La famille du journaliste Khaled Drareni, placé sous mandat de dépôt depuis dimanche dernier, sort de son silence et saisit le président de la République. Dans une lettre ouverte, son père Sid-Ahmed Drareni, ancien moudjahid, appelle Abdelmadjid Tebboune à user de ses prérogatives constitutionnelles de premier magistrat du pays pour mettre fin à l’abus de pouvoir dont est victime le journaliste.

« Khaled a toujours fait son travail de journaliste en professionnel. Et en patriote. Ni le journalisme, ni le patriotisme ne sont des délits ou des crimes au regard des lois du pays. Khaled, comme beaucoup de jeunes de sa génération, est animé par l’ambition de voir son pays être à la hauteur des espérances et des sacrifices des aînés. C’est une exigence positive, elle ne mérite pas d’être emprisonnée ou mise en cage », lit-on dans la lettre publiée par Maghreb Emergent.

« L’injustice que subit mon fils est d’autant plus insupportable qu’elle s’accompagne d’une campagne odieuse qui est orchestrée contre lui pour mettre en doute son patriotisme. C’est indigne, c’est ignoble, ceux qui derrière les rideaux orchestrent cette campagne sont méprisables. Khaled a grandi dans une famille de chouhada et de moudjahidine, toute son éducation et sa conduite en sont profondément marquées. Le nom de Drareni fait partie de l’histoire glorieuse du combat libérateur et nous ne pouvons tolérer que l’on essaie de justifier l’immense injustice dont est victime Khaled par une insulte ignoble à notre histoire familiale et à celle de la Nation », ajoute le père de Khaled Drareni qui confirme en outre que son fils a été transféré à la prison de Koléa.

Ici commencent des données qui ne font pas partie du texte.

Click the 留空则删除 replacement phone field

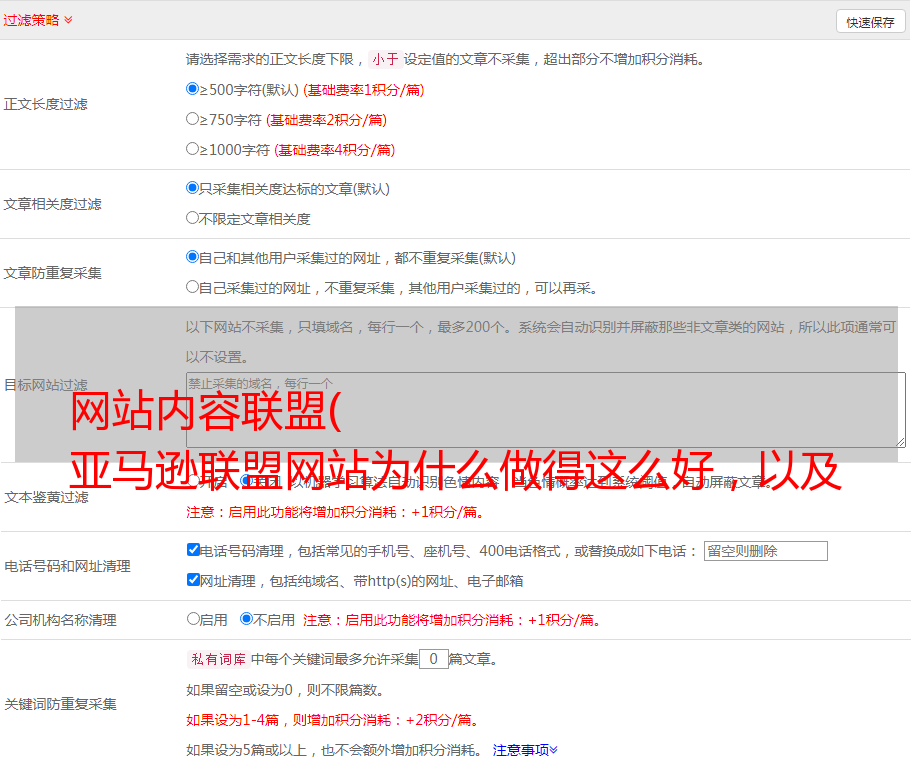click(765, 551)
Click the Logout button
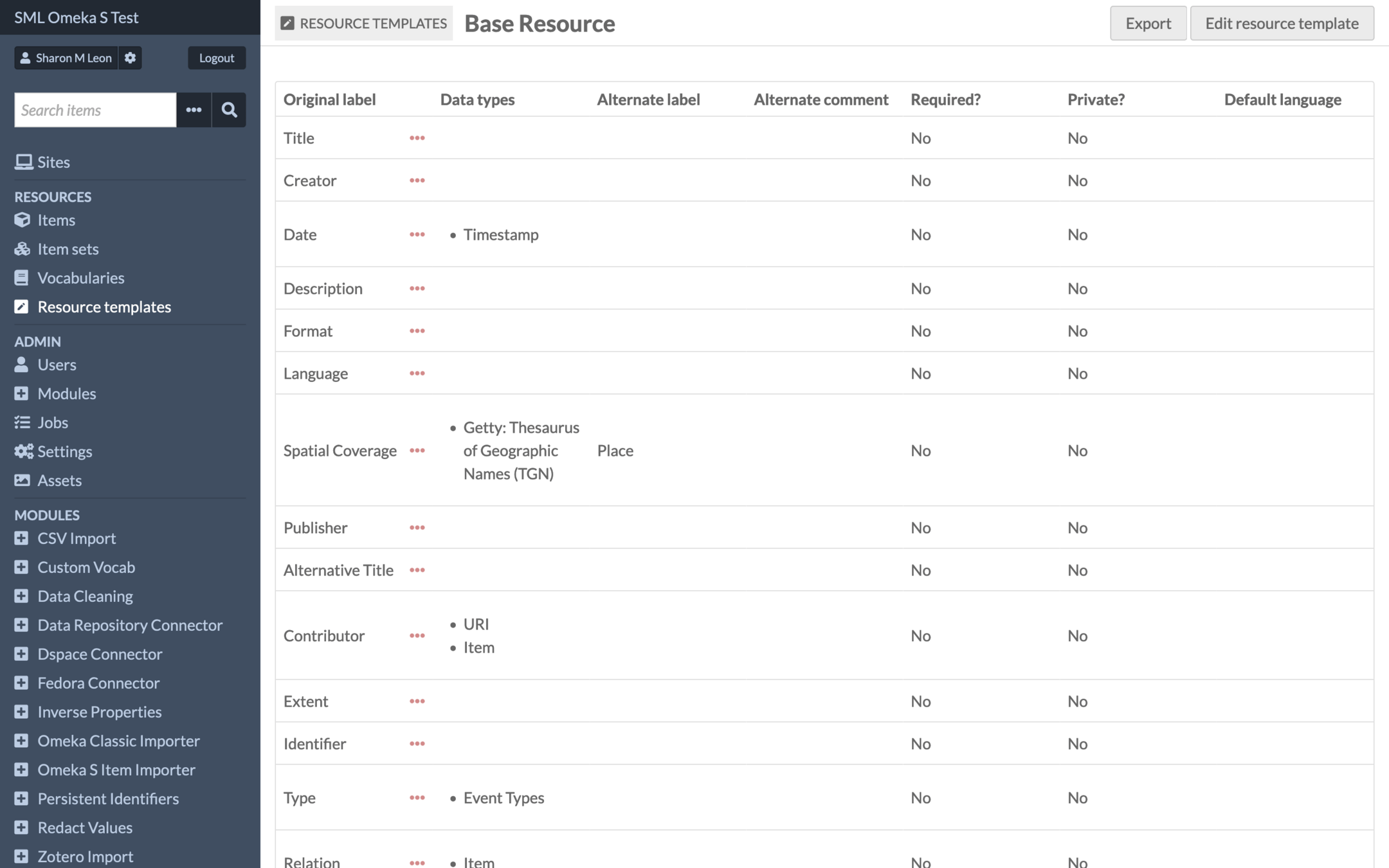Image resolution: width=1389 pixels, height=868 pixels. click(x=216, y=58)
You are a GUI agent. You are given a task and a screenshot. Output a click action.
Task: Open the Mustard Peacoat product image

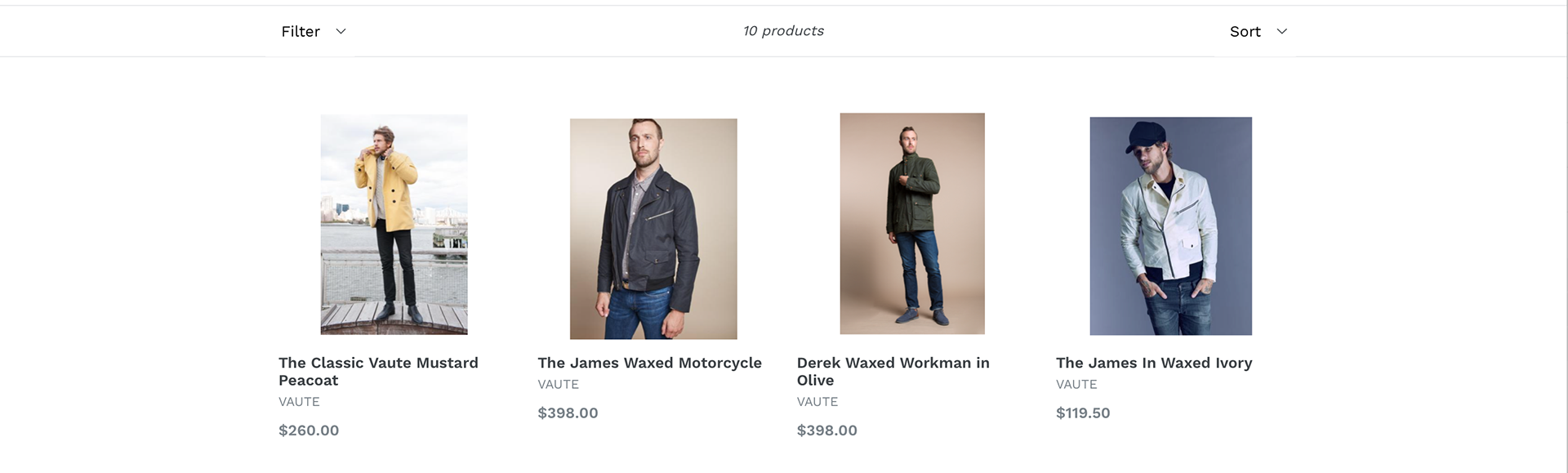click(x=394, y=225)
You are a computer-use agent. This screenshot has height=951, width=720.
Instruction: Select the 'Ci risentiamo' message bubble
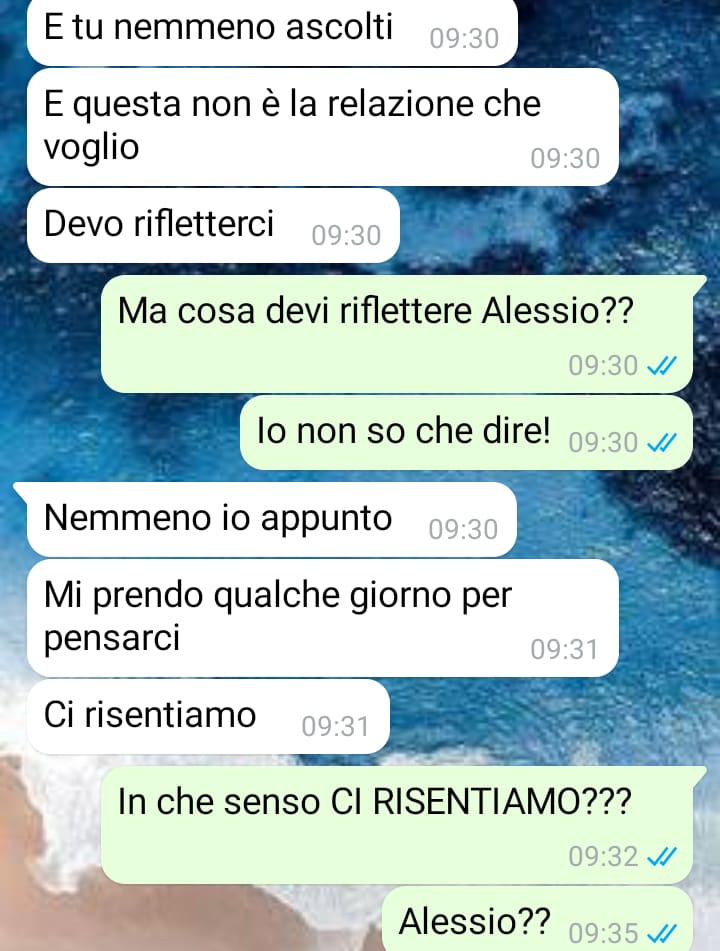[208, 716]
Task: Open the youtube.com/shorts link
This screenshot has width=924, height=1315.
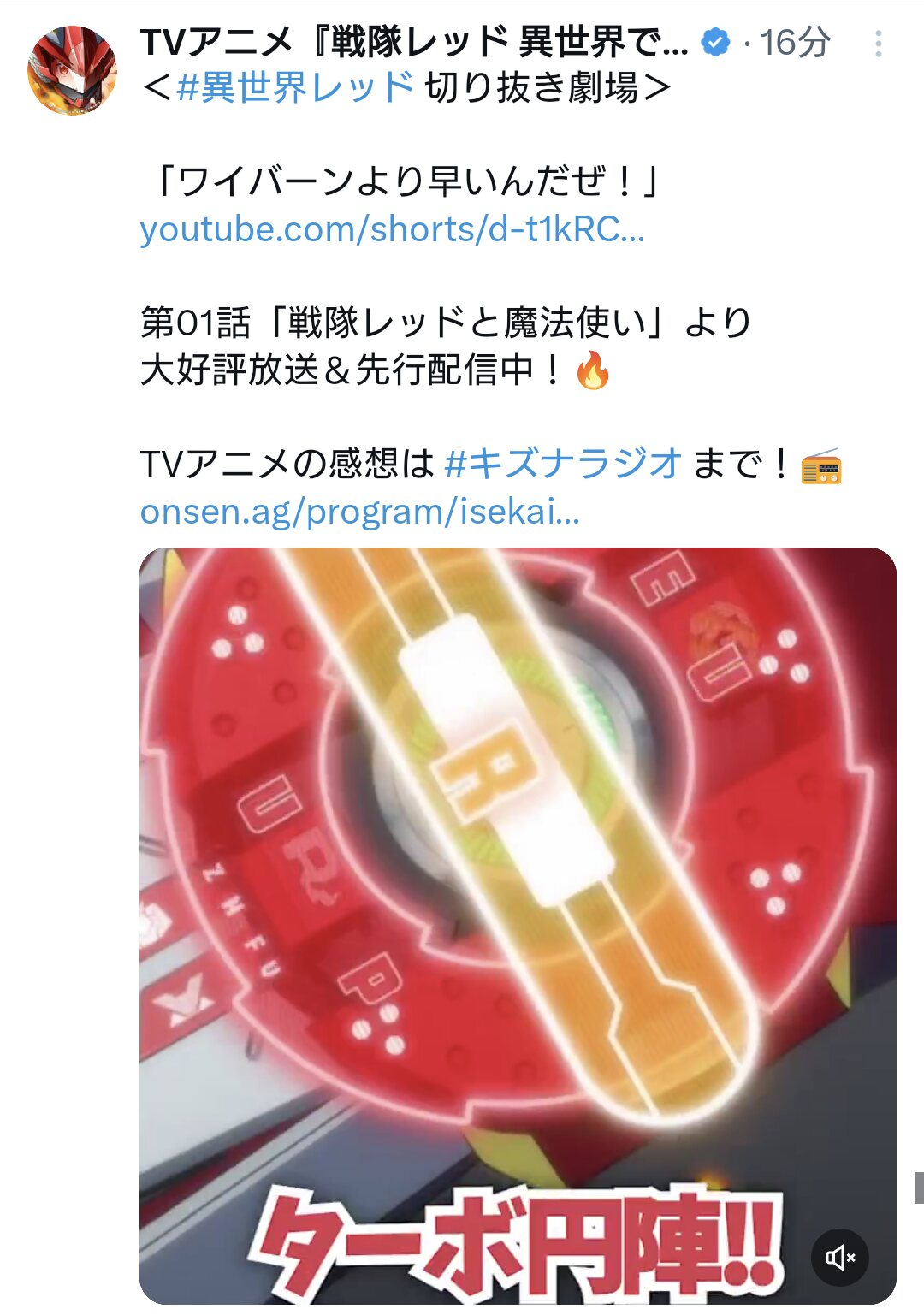Action: coord(392,229)
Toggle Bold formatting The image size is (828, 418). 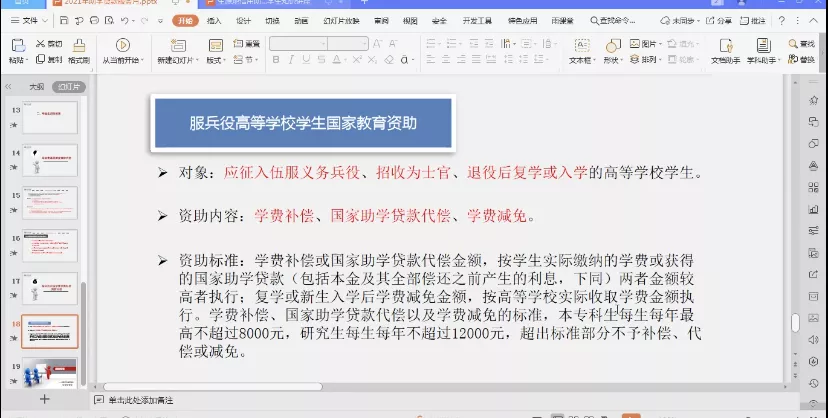[274, 59]
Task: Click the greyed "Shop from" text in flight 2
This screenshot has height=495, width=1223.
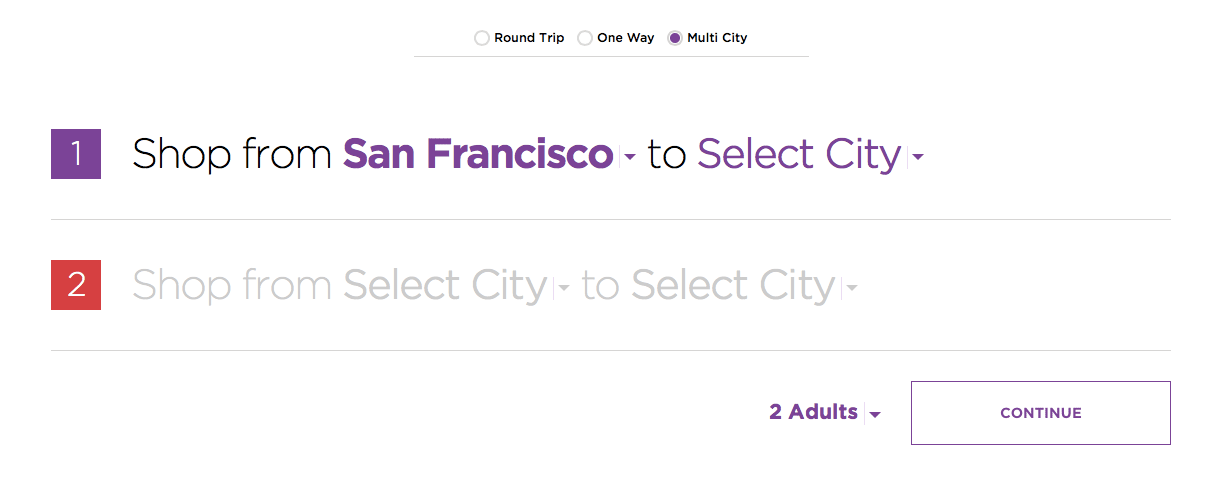Action: (232, 286)
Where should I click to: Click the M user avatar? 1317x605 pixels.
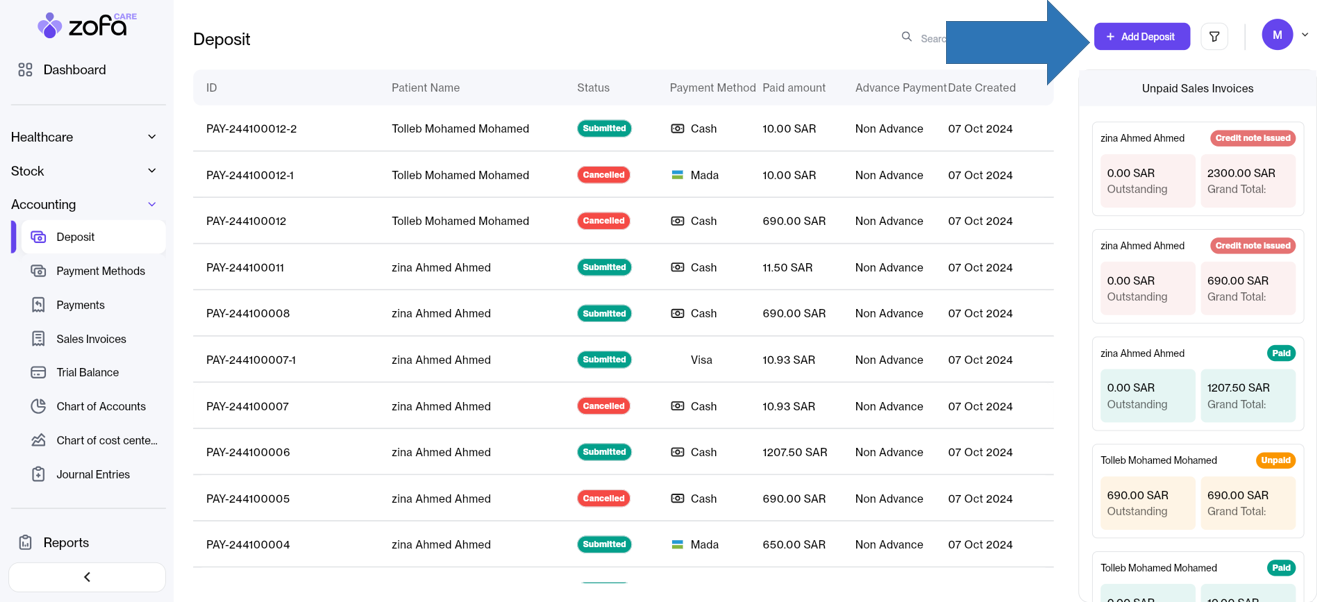[x=1277, y=35]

« Aujourd’hui, le 31 mars 2020, nous devions voir notre fils, le journaliste Khaled Drareni, à la prison d’El Harrach, mais nous n’avons pas pu le faire. Nous avons été avisés, à la dernière minute, qu’il a été transféré à la prison de Koléa », écrit-il.

Khaled Drareni a été arrêté le 7 mars alors qu’il couvrait une marche à Alger. Après une longue garde à vue (3 jours), il a été présenté le 10 mars devant le procureur du tribunal de Sidi M’hamed qui l’a inculpé d’incitation à attroupement et ordonné son placement sous contrôle judiciaire.

Le 25 mars, la Cour d’Alger annule le contrôle judiciaire et prononce le mandat de dépôt. Vendredi 27 mars, Khaled est arrêté chez lui par la police. Dimanche 29, le mandat de dépôt est exécuté et le journaliste se retrouve à la prison d’el Harrach où il passera deux jours avant d’être transféré à la prison de Koléa, sans qu’aucune explication ne soit donnée à ses avocats.

L’arrestation de Khaled Drareni a suscité une vague d’indignation et de dénonciation de ses confrères en Algérie et de nombreuses organisations internationales. Il est le quatrième journaliste détenu en Algérie après Saïd Boudour, Sofiane Merakchi et Abdesami Abdelhai, emprisonnés depuis plusieurs mois.